Thursday, November 17, 2005

Test Drive: Google Base has Huge Potential, Modest Start

After a bumpy start (recurring Google theme these days?) the Beta version of Google Base is online, already filling with items and filling people's minds with questions about the implication of its presence. It's definitely an EARLY Beta swag at this - search results do not provide links to database records, just links to external items - but you can see some early outlines of what the service will entail with just a little doodling:

- Early competitive targets are hinted at via its list of existing record types: Course Schedules, Events and Activities, Jobs, News and Articles (with its bulk upload capabilities this one could be very interesting), People Profiles, Products, Recipes, Reference Articles, Reviews, Services, Vehicles and Wanted Ads.
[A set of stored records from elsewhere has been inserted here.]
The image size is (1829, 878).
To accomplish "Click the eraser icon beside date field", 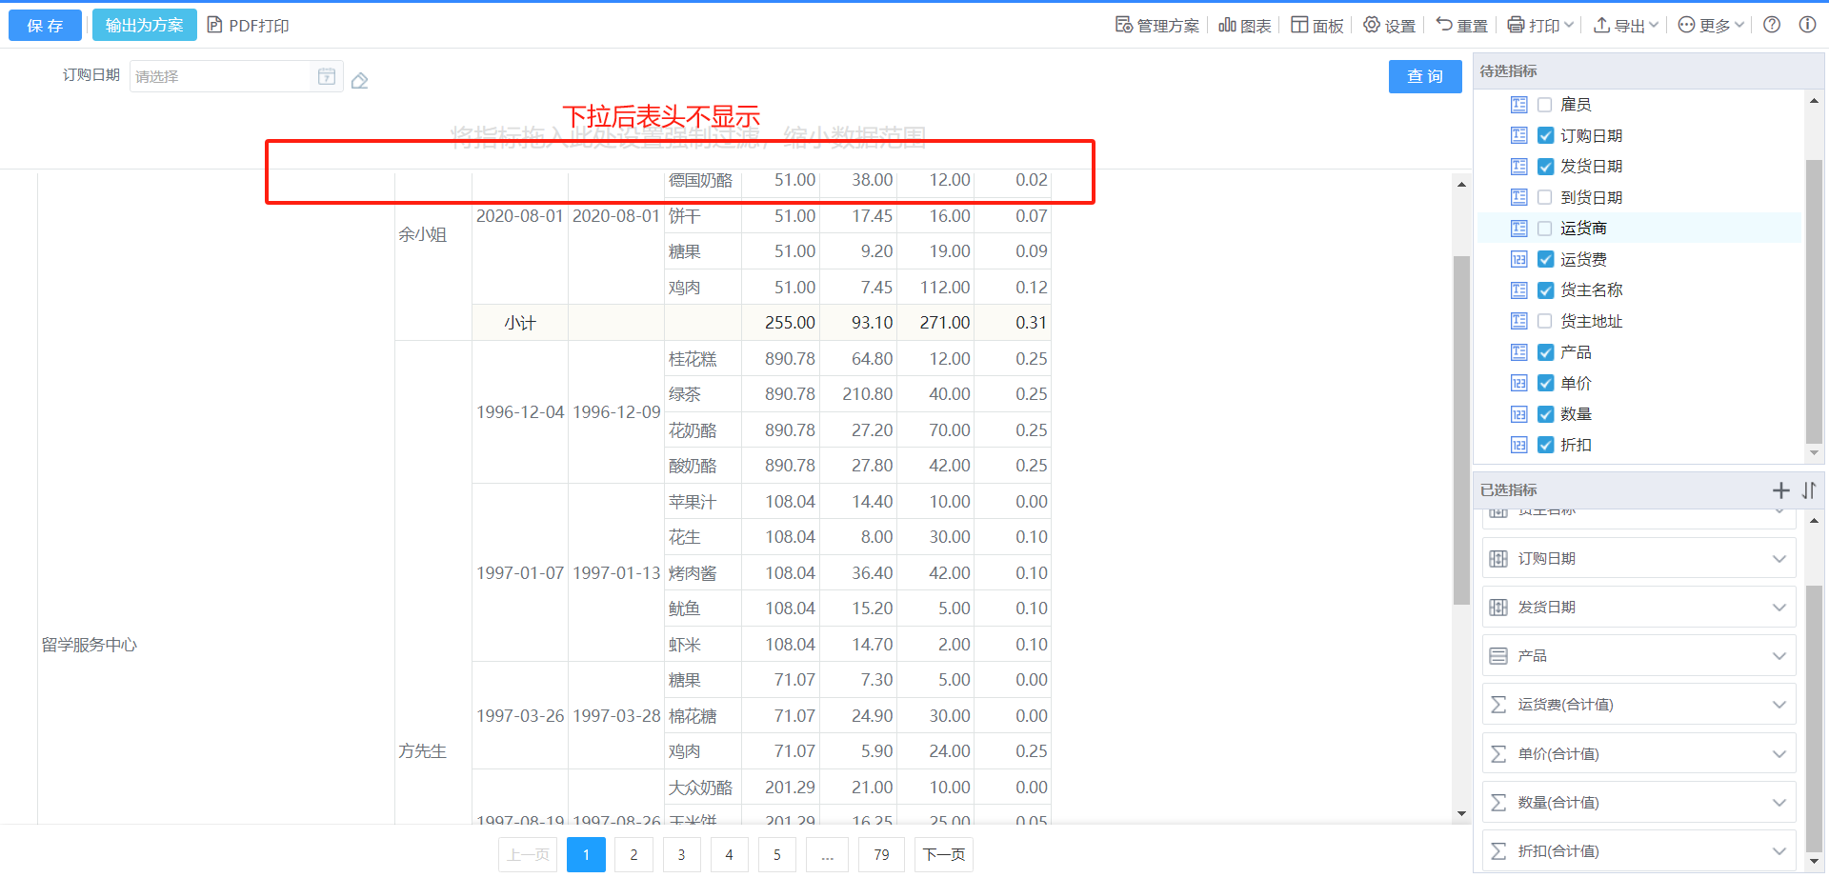I will [x=359, y=81].
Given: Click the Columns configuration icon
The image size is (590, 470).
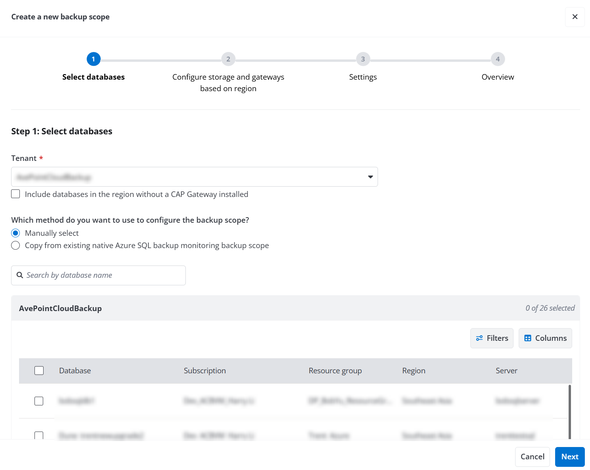Looking at the screenshot, I should 528,338.
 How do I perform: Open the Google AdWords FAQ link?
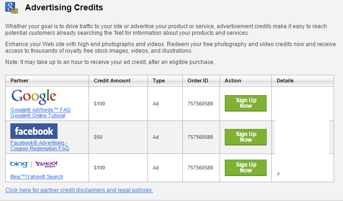(41, 110)
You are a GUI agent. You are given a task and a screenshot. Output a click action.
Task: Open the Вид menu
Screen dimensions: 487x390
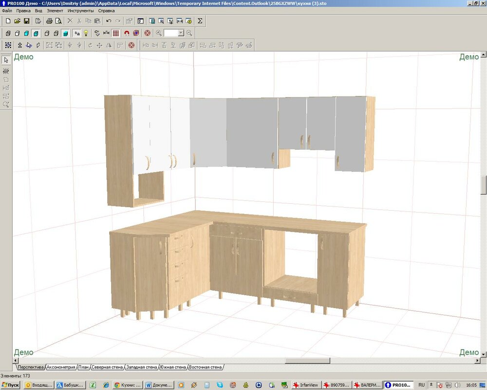point(38,10)
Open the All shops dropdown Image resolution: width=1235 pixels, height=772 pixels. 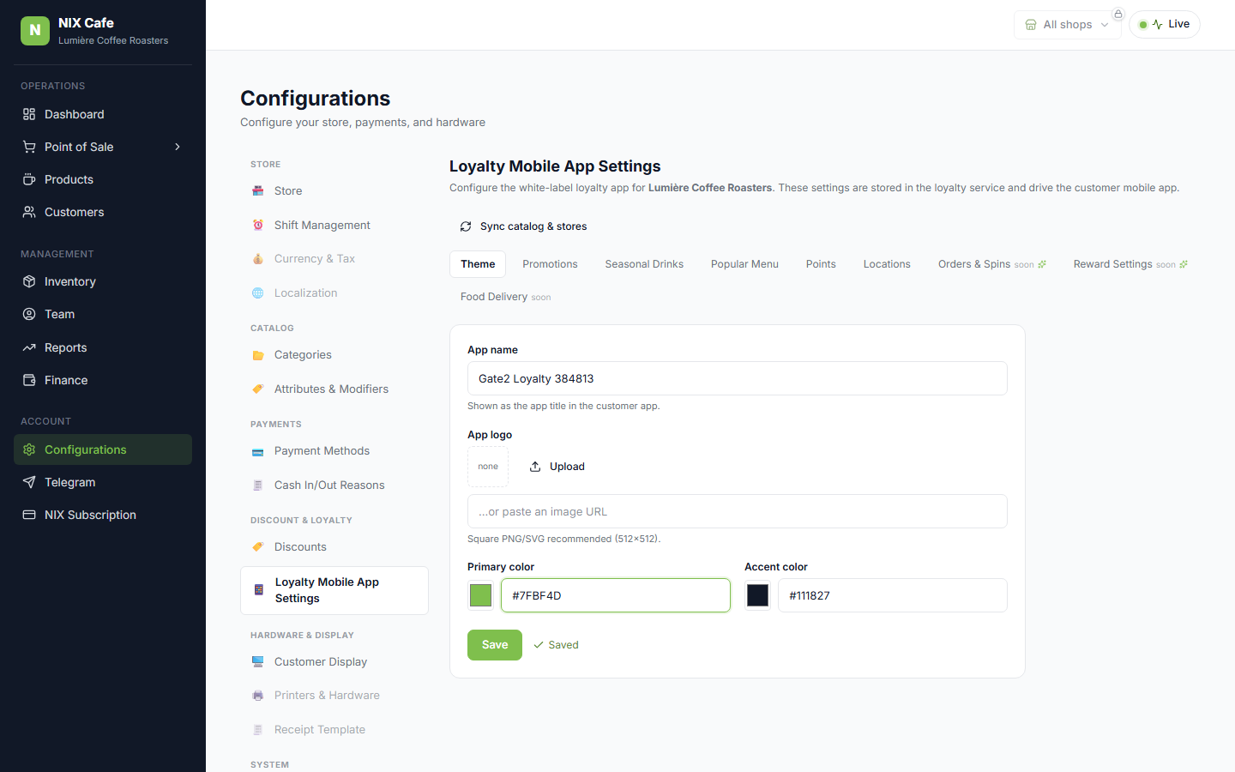[x=1067, y=25]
In other words many types of content that database publishers like to make money with today.
- The tool itself is reasonably flexible if you want to create your own item (record) types: here's an example of a company rating record that I quickly cobbled together based on content from a recent weblog entry. So from a technical standpoint is it possible to create business information records in this format fairly easily? In a general sense, yes, BUT...
- A gander at Google Base's Terms of Service is fairly revealing. If you put content in Google Base it says that Google does not want to impede your ownership rights but it reserves the right to display content from the service in Google products. No liability on Google's part for technical failures. They may use advertising as they please.
- A reporting feature allows users to notify Google about bad or questionable items, allowing for a certain amount of community-generated quality control.
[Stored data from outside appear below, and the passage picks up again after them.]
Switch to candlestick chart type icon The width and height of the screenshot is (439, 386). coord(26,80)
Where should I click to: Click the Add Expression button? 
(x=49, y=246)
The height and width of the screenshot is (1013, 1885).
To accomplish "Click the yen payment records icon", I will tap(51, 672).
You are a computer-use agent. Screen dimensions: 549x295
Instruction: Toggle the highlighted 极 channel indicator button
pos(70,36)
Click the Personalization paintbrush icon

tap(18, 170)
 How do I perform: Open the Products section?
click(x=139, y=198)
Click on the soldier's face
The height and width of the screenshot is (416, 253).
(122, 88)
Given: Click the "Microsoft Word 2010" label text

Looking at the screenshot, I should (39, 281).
Bottom line? For the short term this is a facility designed to collect mostly user-generated media and other forms of content from open source enthusiasts. While it's not entirely far-fetched to think that it could be used for serious business information that's not likely to happen until models for monetizing content in the established categories have been worked out. The most likely candidate for early business-oriented postings are feeds from government sources and other regulation-related public information; posting press releases may also be an early candidate for clever people who know how to add value to them with Google tools. The main factor to ponder with Google Base: databases have been moving towards commoditization for some time, but now developing structured content for the masses has become that much easier.
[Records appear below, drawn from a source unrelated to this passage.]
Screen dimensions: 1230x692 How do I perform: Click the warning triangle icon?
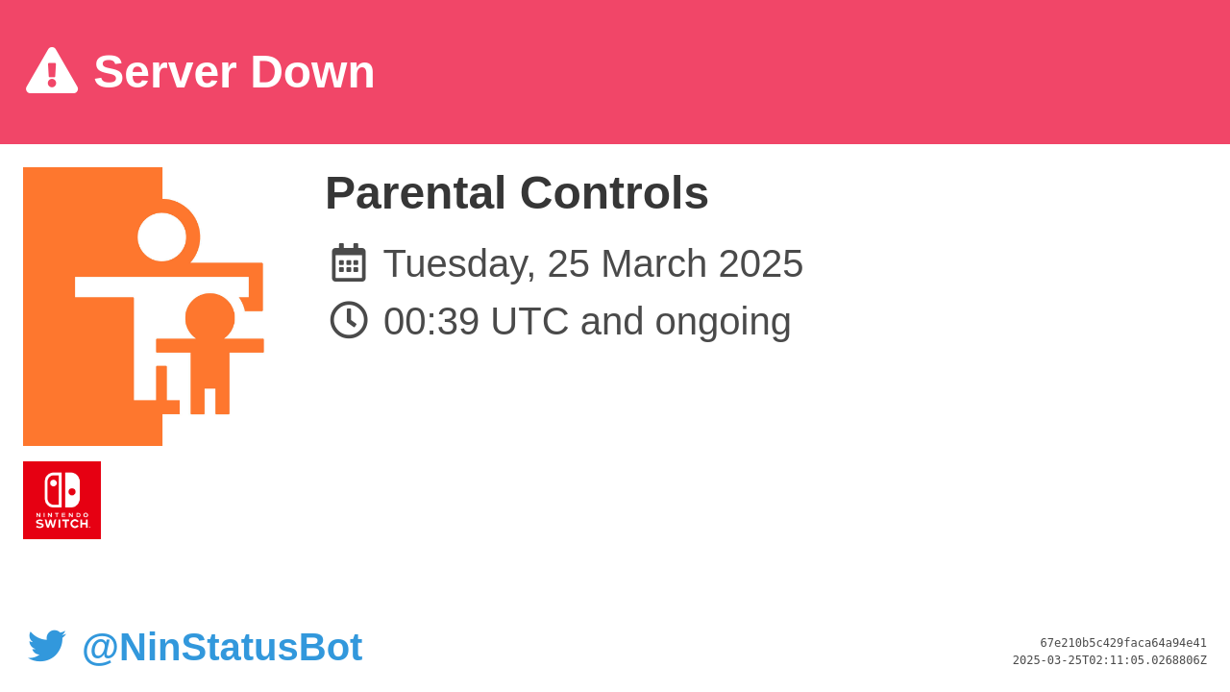[52, 70]
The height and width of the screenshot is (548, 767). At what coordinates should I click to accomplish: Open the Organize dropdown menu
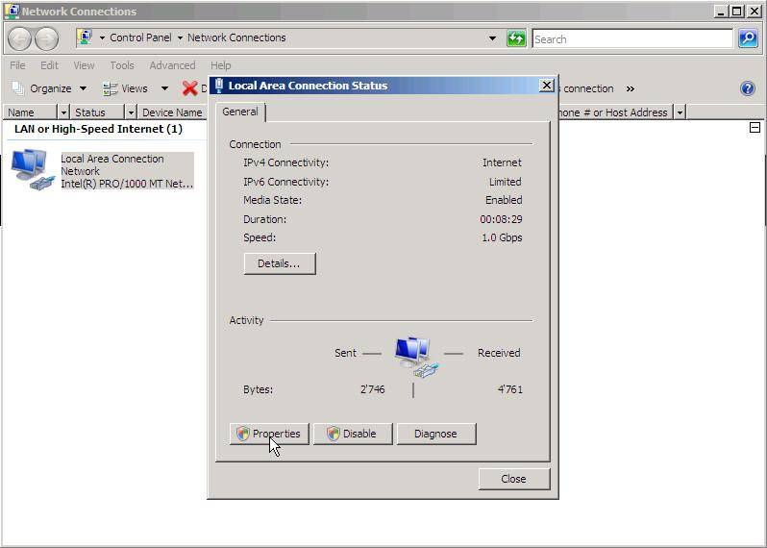click(48, 88)
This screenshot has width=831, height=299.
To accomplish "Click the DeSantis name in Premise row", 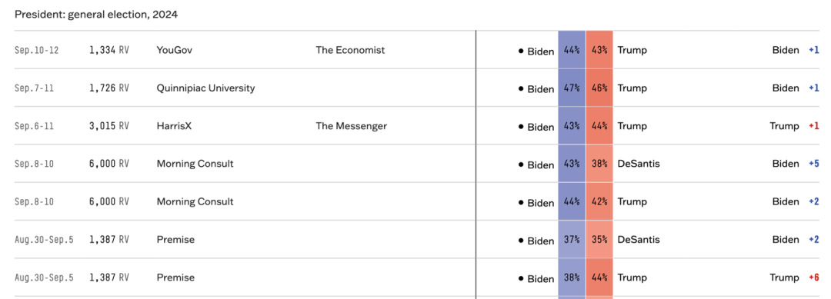I will pos(639,240).
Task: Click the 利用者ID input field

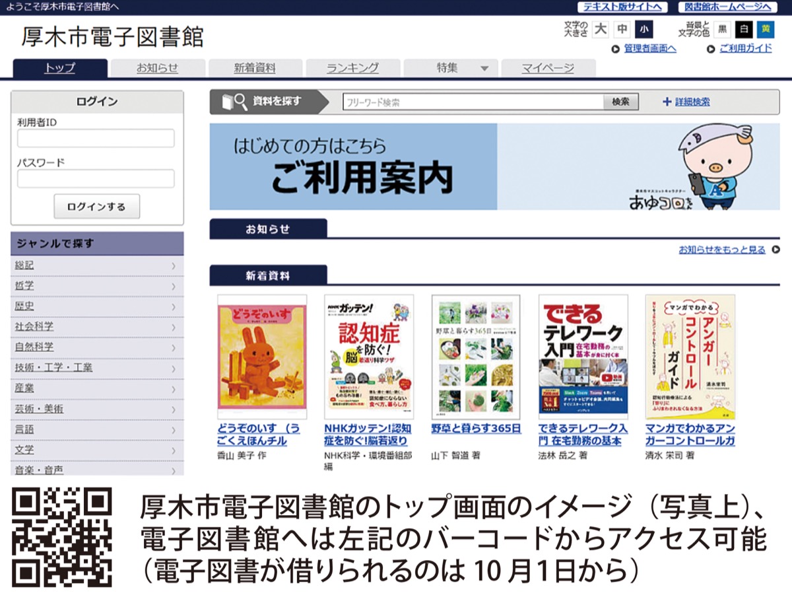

Consider this a shot not only at eBay, Craigslist and other more traditional databases but as well a poke at wikis and other simple database tools which do not have the ease of use, sorting and and data formation offered by Google Base. It took Google a while to get around to helping webloggers to monetize their content with advertising, so expect another shoe to drop at some point that may provide for more monetization capabilities to be added to Google Base. But even with those capabilities the lack of true service-level agreements, subscription control and other key components used for premium business information sources is not likely to make Google Base a serious player in many forms of business publishing for quite some time. But with Google's push into enterprise computing it's possible that Google Base could become a search-friendly tool for organizing many forms of enterprise content. This in turn may find business content being sent to enterprises for local storage in Google Base. Profound implications from all angles, to be sure. We'll see how this develops, but expect Google Base's growth to be driven by creative users and adapters of its content as much as by Google's own product efforts. That could mean a highly accelerated path to growth.